Aşı mevcut olmasına rağmen, bu, aşının tamamen başarısız olduğu anlamına gelmez. % 84 -% 90 arasında bir başarı oranı vardır. Bu nedenle, sorumlu bir evcil hayvan sahibi olarak, FIV'nin yayılmasını önlemede yardımcı olabileceğiniz başka yollar vardır. Kedinizin normalde uzun süre dışarı çıkmasına izin verirseniz, kedinizi içeride kalmanız için zaman ayırırsınız. Evde olmayan diğer kedilere maruz kalma, kedinizi yüksek risk altına sokar. Ayrıca, daha önce de söylediğim gibi, çok kedili bir aileye yeni bir ilavesi planlıyorsanız, önce yeni kediyi test edin. Kedilerin fırlatılmadığı veya kısaltılmadığı takdirde saldırgan olma olasılığı daha yüksektir, bu nedenle lütfen kedinizi kısırlaştırın veya kısaltın.

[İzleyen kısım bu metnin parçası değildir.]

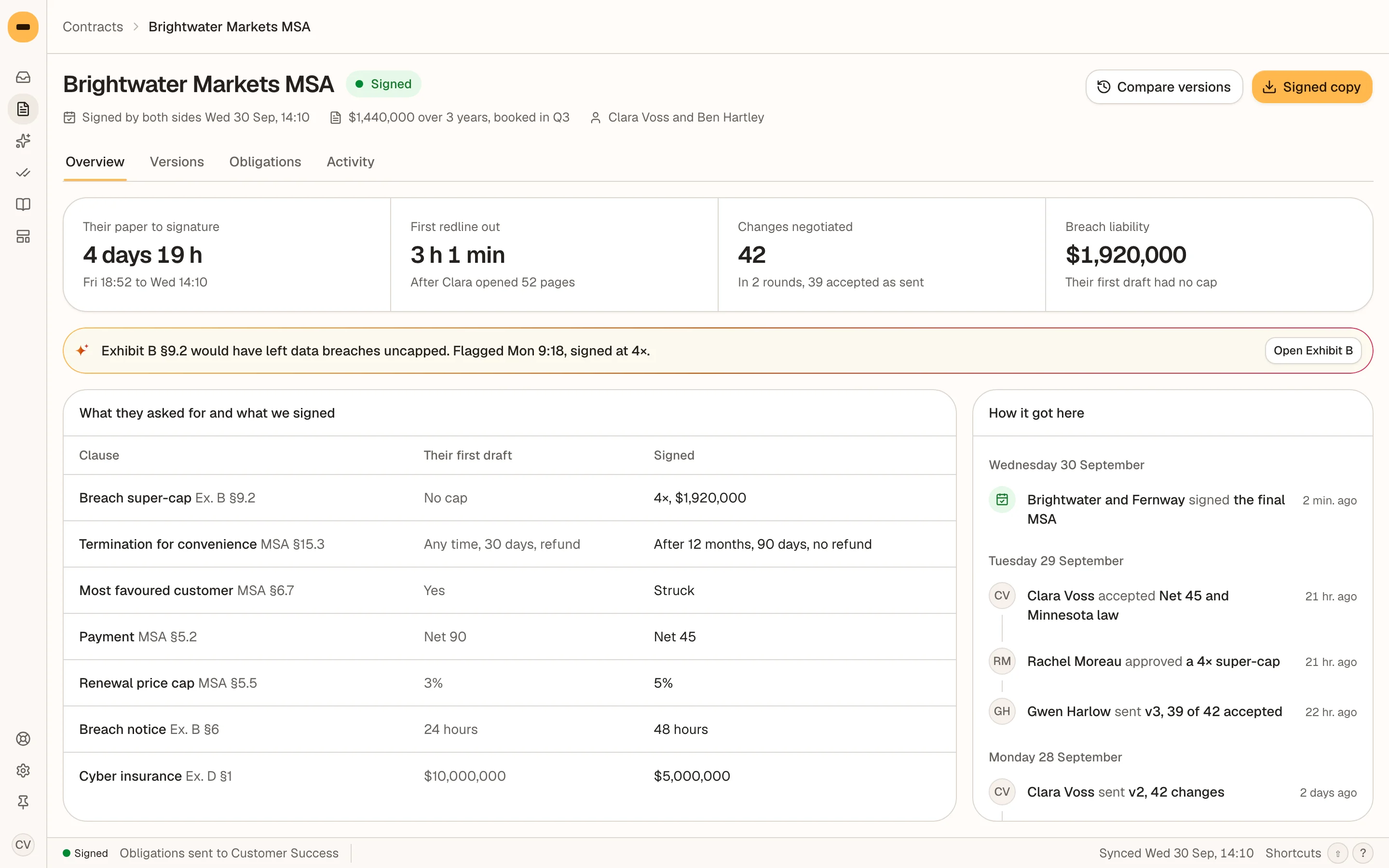Download the Signed copy
The image size is (1389, 868).
click(x=1311, y=87)
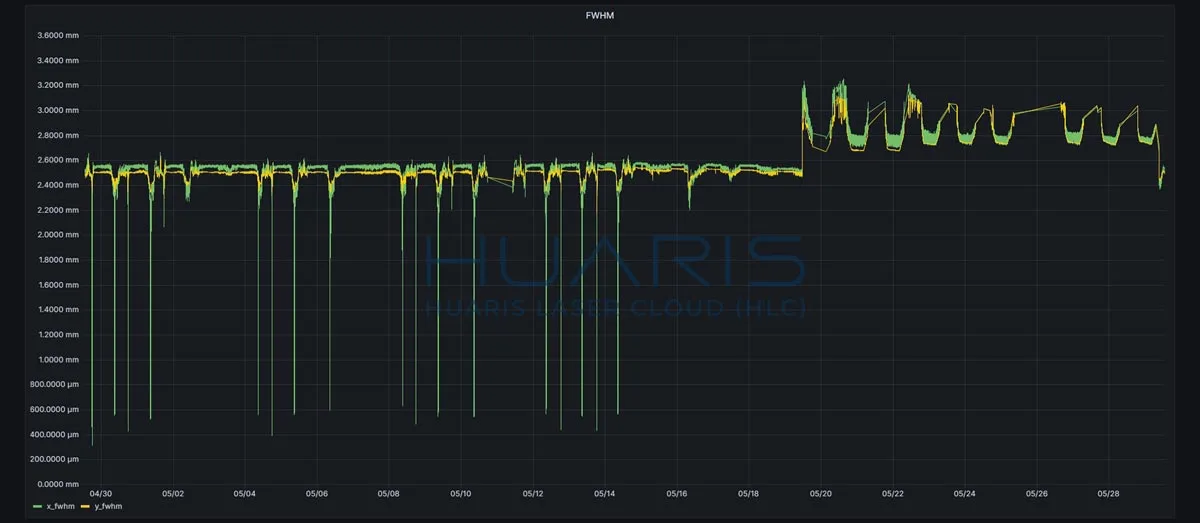Pick the 05/14 x-axis date label

(x=605, y=493)
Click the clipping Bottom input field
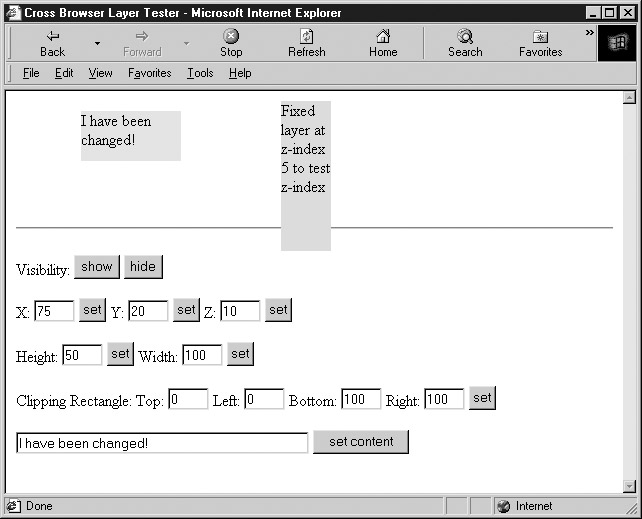The height and width of the screenshot is (519, 642). [x=360, y=400]
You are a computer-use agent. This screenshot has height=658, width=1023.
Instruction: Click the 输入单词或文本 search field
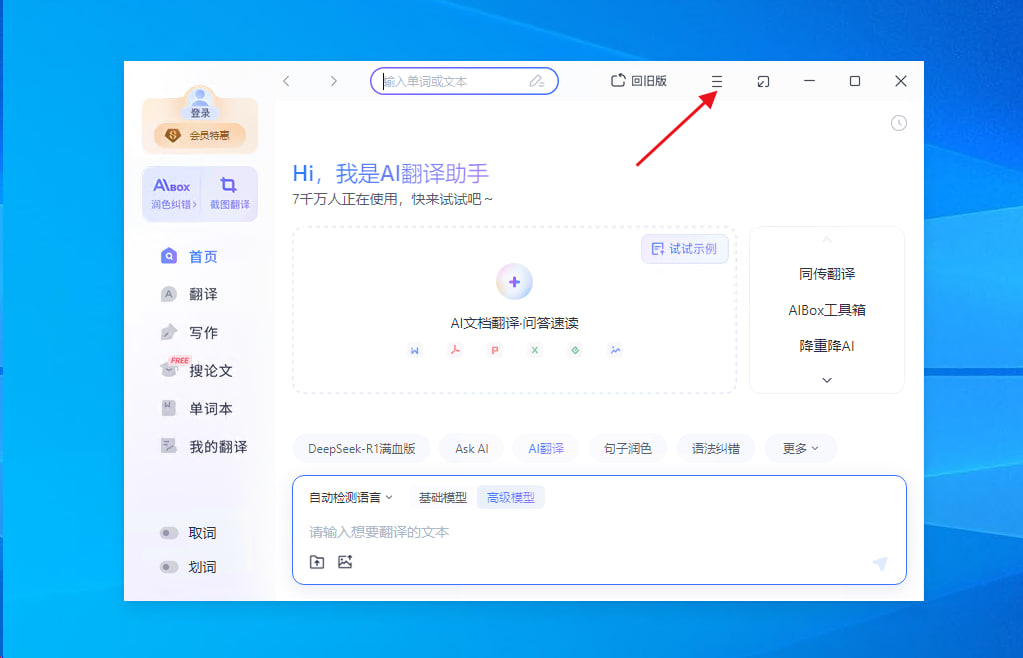(x=452, y=81)
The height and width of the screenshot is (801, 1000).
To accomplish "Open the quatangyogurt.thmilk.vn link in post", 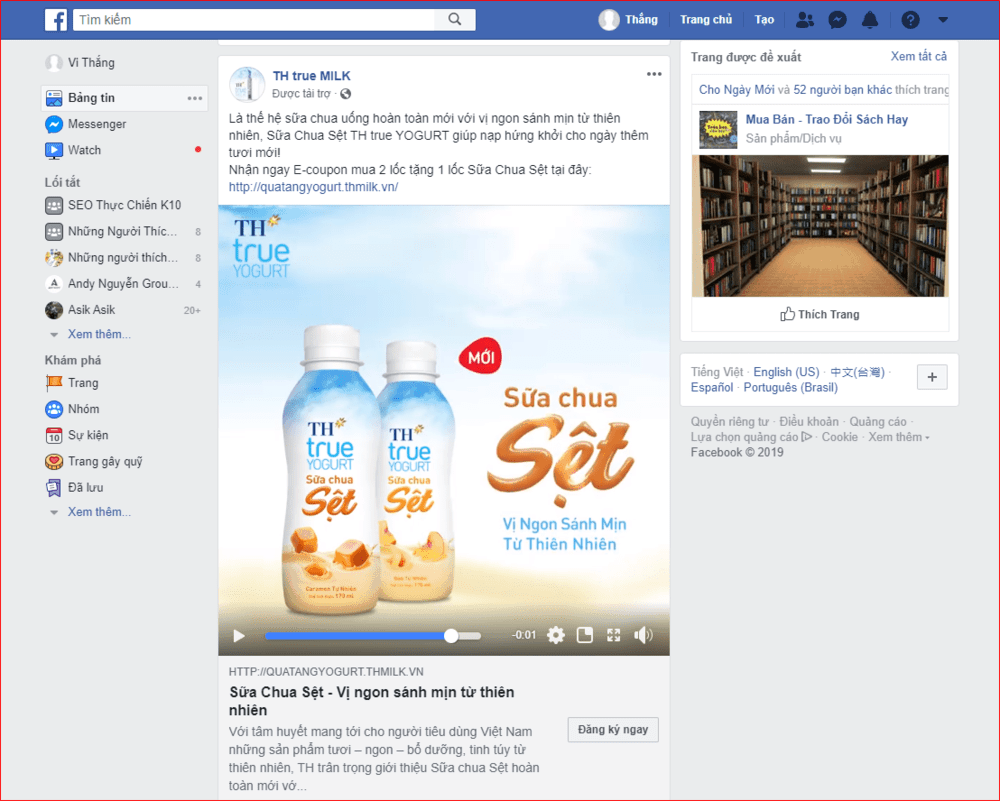I will point(313,187).
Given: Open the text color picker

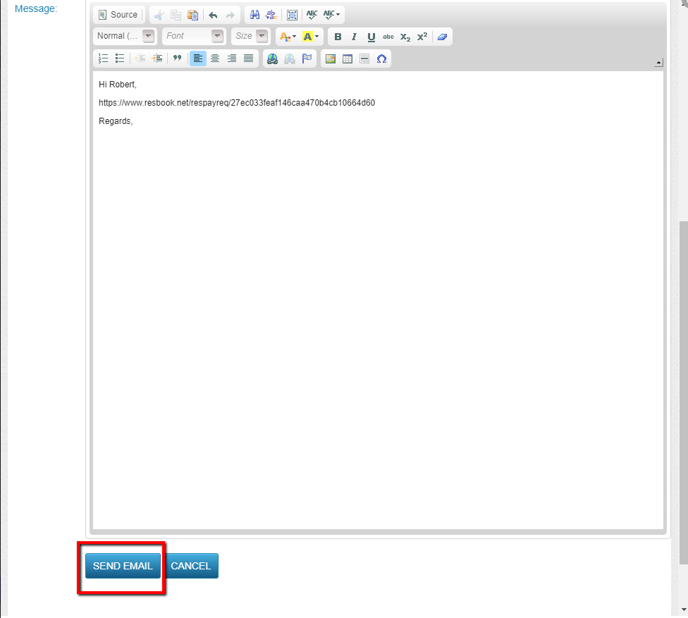Looking at the screenshot, I should point(287,37).
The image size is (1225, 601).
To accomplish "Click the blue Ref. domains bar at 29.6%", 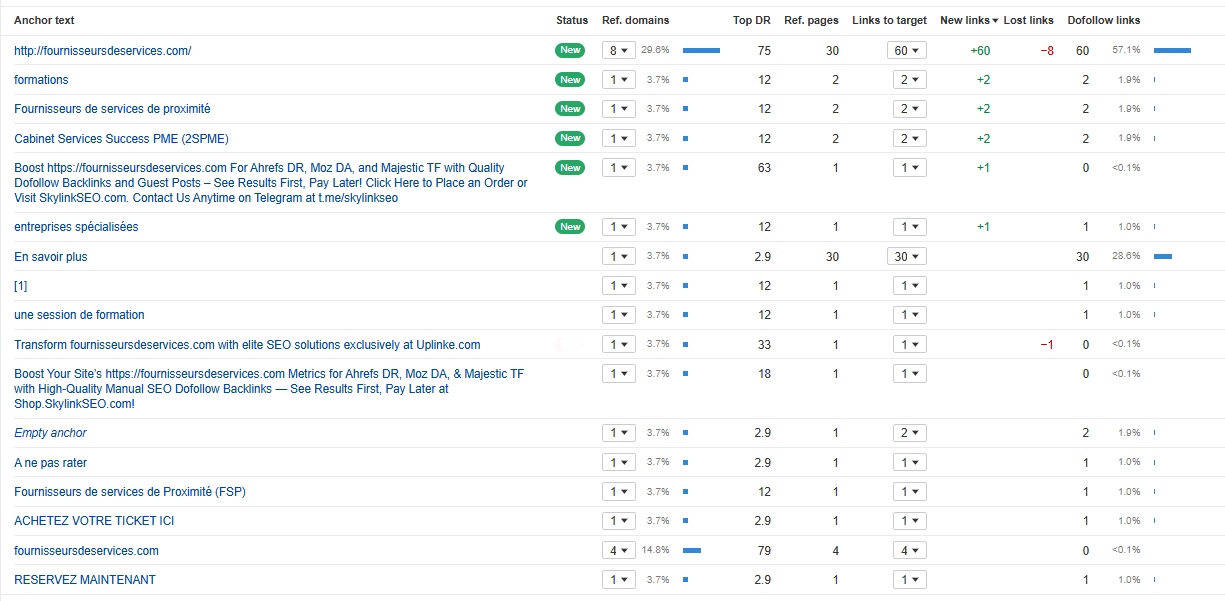I will click(x=701, y=50).
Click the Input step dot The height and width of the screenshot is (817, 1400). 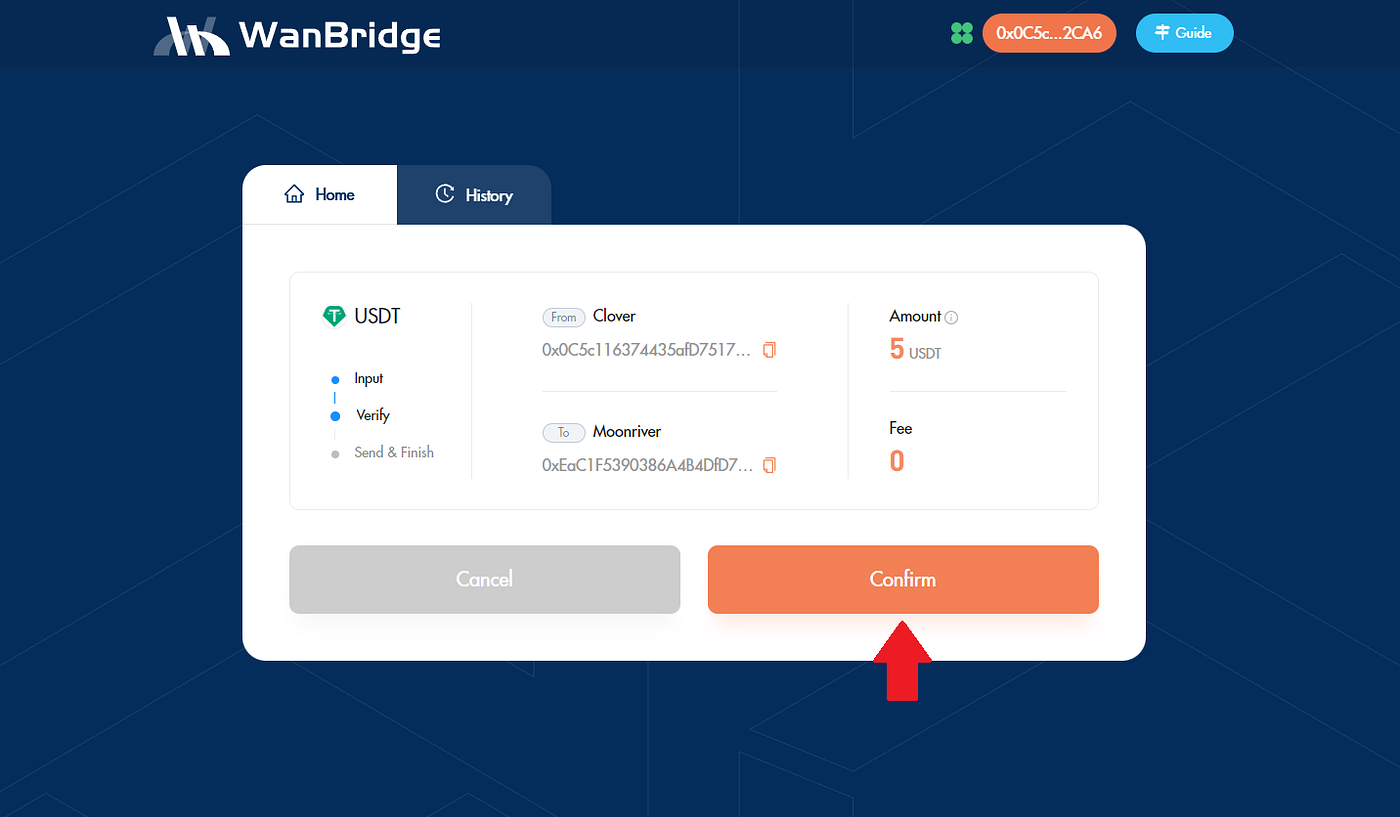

Feline immün yetmezlik virüsü çoğunlukla yönetilebilir. Ayrıca sağlıklı kedilerde enfeksiyon oranının% 1 olduğunu, zaten hasta olan kedilerde ise% 14 olduğunu da anlayın. Her hastalıkta olduğu gibi, mümkün olduğunca çok araştırma yapmanız gerekir. Kedinize mümkün olan en iyi yaşamı nasıl vereceğinizi bilmek çok önemlidir.